What’s the most important thing you’re working on right now, and how are you making it happen?
Building a team. We have some amazing opportunities ahead of us but I’ve identified our limitations. We just hired a new CMO, which is very exciting because marketing is huge for our type of product. Now, I need to find a CTO to lead R&D and manage manufacturing. To do this, I’m circulating a description through my network and local channels, both here and in St. Louis.
What are three things you’ve told yourself that kept you from giving up?
- “It can’t get any worse than this.” No, really. We’re finally at a great place now, but we’ve gone through hell to get here. “It can only get better,” is a more positive way to put it.
- It’s not really something I tell myself, but I’m cognizant of my investors and the people who supported me and taptl on this journey. If a company is going to fail, I want to make sure I did everything I could possibly do. I hate letting people down, even if maybe they wouldn’t see it that way.
- I think to myself with each plan and opportunity, “What if this works? What if this is the event that will allow me to hit that metric, or reach that goal?” So, I just can’t give up.
What is the best piece of advice you’ve ever received?

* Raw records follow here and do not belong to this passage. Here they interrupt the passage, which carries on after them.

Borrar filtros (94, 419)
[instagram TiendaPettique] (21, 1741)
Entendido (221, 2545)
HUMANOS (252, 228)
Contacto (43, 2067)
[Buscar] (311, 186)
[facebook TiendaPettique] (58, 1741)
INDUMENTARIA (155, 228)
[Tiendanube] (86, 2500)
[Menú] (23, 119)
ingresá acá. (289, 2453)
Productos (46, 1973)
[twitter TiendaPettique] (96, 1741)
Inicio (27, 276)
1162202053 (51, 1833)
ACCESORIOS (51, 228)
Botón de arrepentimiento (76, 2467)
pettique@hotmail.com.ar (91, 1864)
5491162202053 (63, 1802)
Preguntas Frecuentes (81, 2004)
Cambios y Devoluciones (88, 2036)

Don’t quit because you’re tired, or out of money, or feel lost. You only quit if you’ve established that there’s no need for your product.
What is your favorite part about working in Building?

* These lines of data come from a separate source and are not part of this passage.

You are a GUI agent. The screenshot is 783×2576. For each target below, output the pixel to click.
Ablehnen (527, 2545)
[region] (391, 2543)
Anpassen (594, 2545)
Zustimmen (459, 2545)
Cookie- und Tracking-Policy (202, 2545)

Building has done an excellent job of maintaining a tech-centric culture. Building also screens startups based on stage, so there aren’t a bunch of startups here that are merely an idea and a website. As a result, there is so much one can leverage from the other startups here, such as introductions, advice, and resources. I’ve learned so much from the other startups here.
What are three pitfalls that are critical to avoid?
- Always do your due diligence on potential team members. The majority of problems we have had at taptl stemmed from our failure to really look at their qualifications, experience, understanding of the industry and even failure to perform a background check.
- Get your operating agreements and all necessary documents in line prior to starting your company and including team members. Also, founder vesting is crucial to incentivizing consistent contribution, especially when the startup isn’t doing well.
- Stay focused, in every sense. Design a 30, 60, and 90-day plan. Set goals daily and do nothing else until they’re completed. If you’re pursuing a market segment, pursue that exact market segment. Don’t get distracted by shiny objects.
Looking out 3 to 5 years, beyond the obvious trends, what do you think will be the next big change in your industry?
I think transparent displays are the future of displays; they will replace that big black electronic thing hanging on your wall that you only use 50% of the time. In 10 years, you’ll see glass that’s also transparent display being used as a traditional window worldwide. Transparent displays are also the best hardware to support augmented reality applications, so you’ll see a lot of revenue being generated from this new space for advertisements and content.